Da "Umanità Nova" n.21 del 10 giugno 2001
Libertà di stampa?
Vietato anche citare
La libertà di stampa, lo sappiamo, è spesso solo una espressione
rituale dietro la quale si può nascondere di tutto. Dai cronisti che
ricopiano fedelmente le veline dei potenti a quelli che provano a pensare con
la propria testa, dai provvedimenti legislativi che colpiscono economicamente
le piccole testate ai miliardi regalati a giornali che esistono solo nel mondo
dei sogni.
La scorsa settimana la Corte di Cassazione ha emesso una sentenza nella quale
viene ribadito il principio, già noto anche se non sempre applicato,
secondo il quale commette reato di diffamazione non solo la persona che
rilascia determinate dichiarazioni ma pure il cronista che le riporta, anche
"virgolettate", sul proprio giornale. Uniche eccezioni a questa regola
riguardano i soggetti che "funzionalmente" sono competenti a rilasciare una
particolare informazione ed i casi nei quali prevalga l'interesse pubblico.
Ovviamente, in questi casi, sarà compito dei giudici decidere, volta per
volta, in merito.
La sentenza della Corte non sarebbe particolarmente preoccupante se non si
inserisse in un contesto nel quale la libertà di stampa e di
comunicazione è ancora fondamentalmente un privilegio per pochi, dove le
interviste "in ginocchio", vale a dire quelle spudoratamente favorevoli
all'intervistato, restano uno degli esercizi preferiti da chi produce
disinformazione.
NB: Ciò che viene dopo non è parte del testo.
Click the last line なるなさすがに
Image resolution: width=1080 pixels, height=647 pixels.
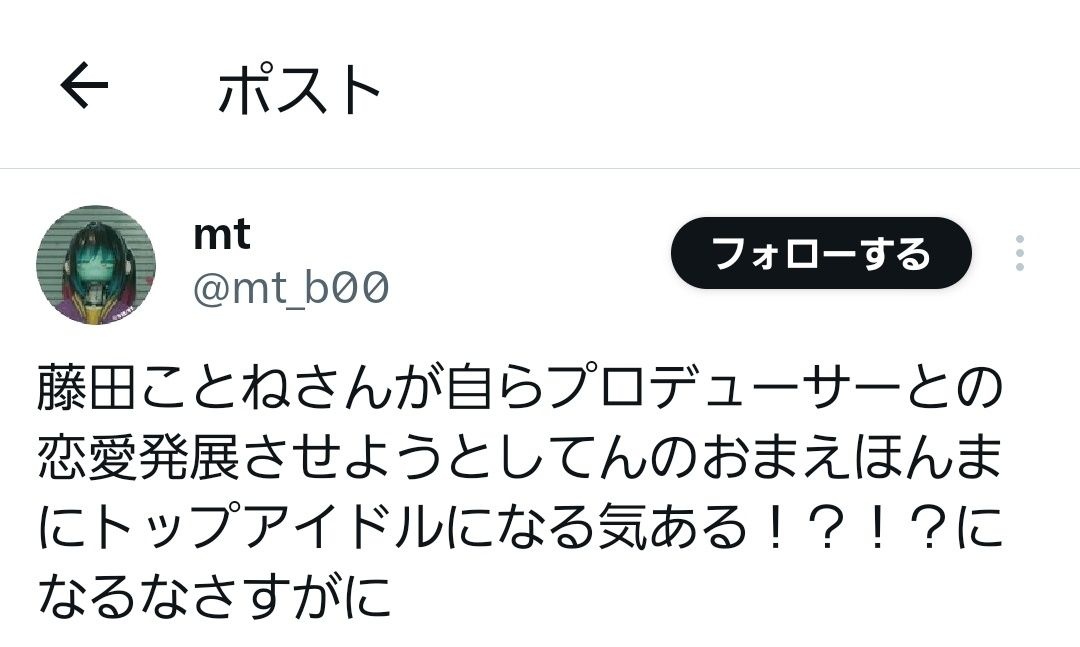point(214,595)
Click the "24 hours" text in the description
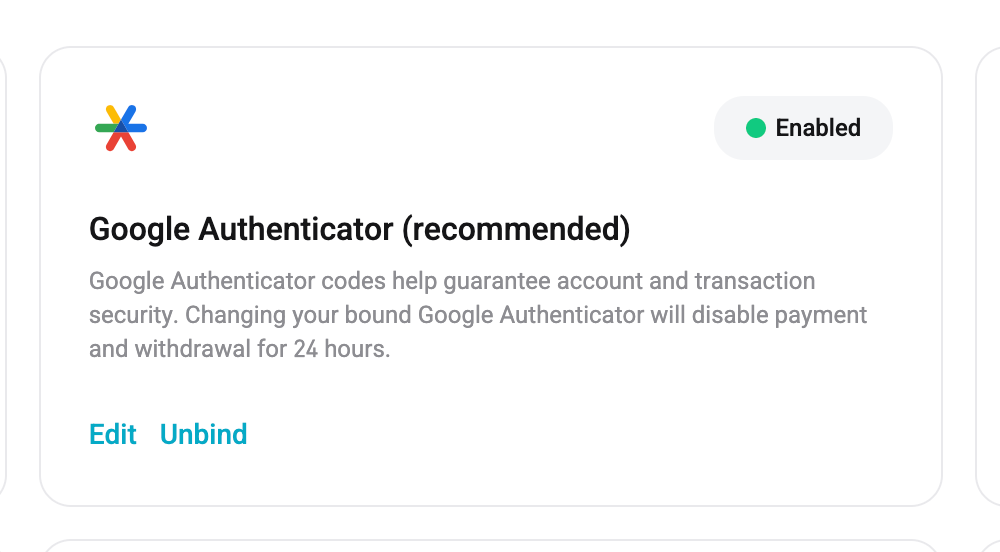The height and width of the screenshot is (552, 1000). pyautogui.click(x=339, y=350)
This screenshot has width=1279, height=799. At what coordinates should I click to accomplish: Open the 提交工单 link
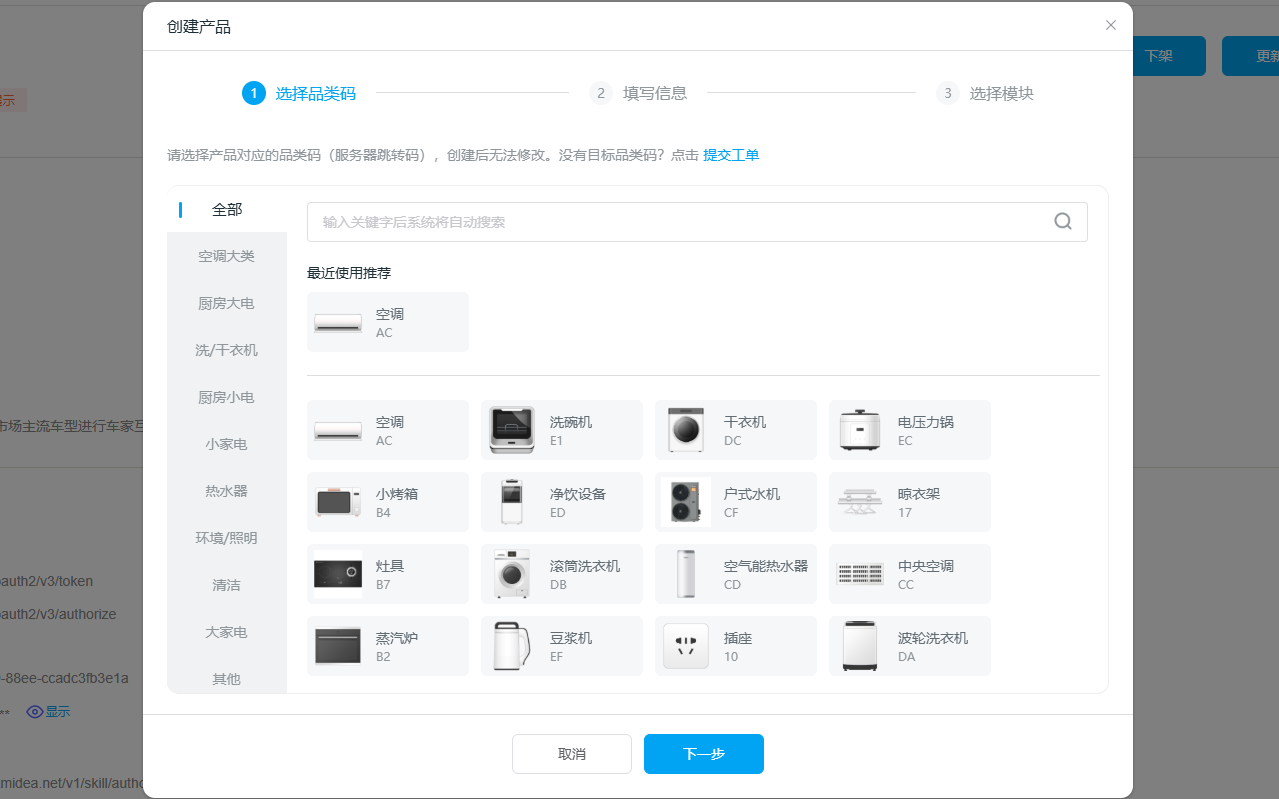[x=731, y=155]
In un paese dove la maggior parte dei mezzi di comunicazione
di massa sono monopolio di due tre gruppi economico-politici, dove la stampa
indipendente è una sparuta pattuglia sempre in lotta con bilanci in
rosso e rischi di chiusura imminente.
La "diffamazione a mezzo stampa" è stato sempre un reato d'opinione
usato principalmente dai potenti, a loro discrezione, come dimostrano anche
casi recenti, per esempio quello di D'Alema contro Forattini, e come confermato
dal fatto che difficilmente una persona qualsiasi riuscirebbe a farsi risarcire
un danno dalla pubblicazione di notizie diffamatorie sul suo conto, basta
vedere come vengono trattati coloro che per un giorno salgono - loro malgrado
ed innocenti - agli onori della cronaca.
Un ulteriore esempio di questa situazione è dato dalla recente denuncia
presentata da Giulio Caradonna (già parlamentare del M.S.I.) nei
confronti del Centro Sociale "La Strada" di Roma e del sito di "Isole nella
Rete" in quanto colpevoli il primo di aver prodotto e il secondo di aver
pubblicato su Internet un dossier sulla storia della destra italiana nel quale
viene ricordato il passato da picchiatore fascista dell'esponente politico.
Il nome di Caradonna è ben noto e non solo a Roma, soprattutto ai meno
giovani, e le sue attività negli anni 60-70 sono state riportate dalle
cronache dei giornali di quegli anni e ricordate successivamente in diverse
pubblicazioni. Eppure, la richiesta di risarcimento milionario parte, quando si
dice il caso, solo poche ore dopo la vittoria del centro-destra alle recenti
elezioni, nonostante il presunto reato risalga, secondo l'accusa, almeno al
1996. Il sospetto di strumentalità di una denuncia del genere è
rinforzato dal fatto che gli avvocati del querelante rivendicano per il loro
assistito il "diritto all'oblio", vale a dire il principio secondo il quale
seppure i fatti ricordati fossero veri è passato tanto di quel tempo per
cui ripubblicarli oggi sarebbe "lesivo dei diritti della persona".
In un sistema basato sul profitto la cosiddetta libertà di informazione
si riduce, alla fine, alla differenza fra chi può permettersi il lusso
di pagare risarcimenti milionari e chi, anche se forte della verità, non
può permetterselo.
Ma, in fin dei conti, non bisognerebbe lasciarsi coinvolgere più del
dovuto da questi avvenimenti ma piuttosto interpretarli come dei segnali che ci
confermano da una parte il ruolo sempre più importante assunto dai mezzi
di comunicazione di massa nella società e dall'altra la
necessità, anche in questo campo, di violare senza timore le regole
poste da sempre a difesa dei privilegi di pochi.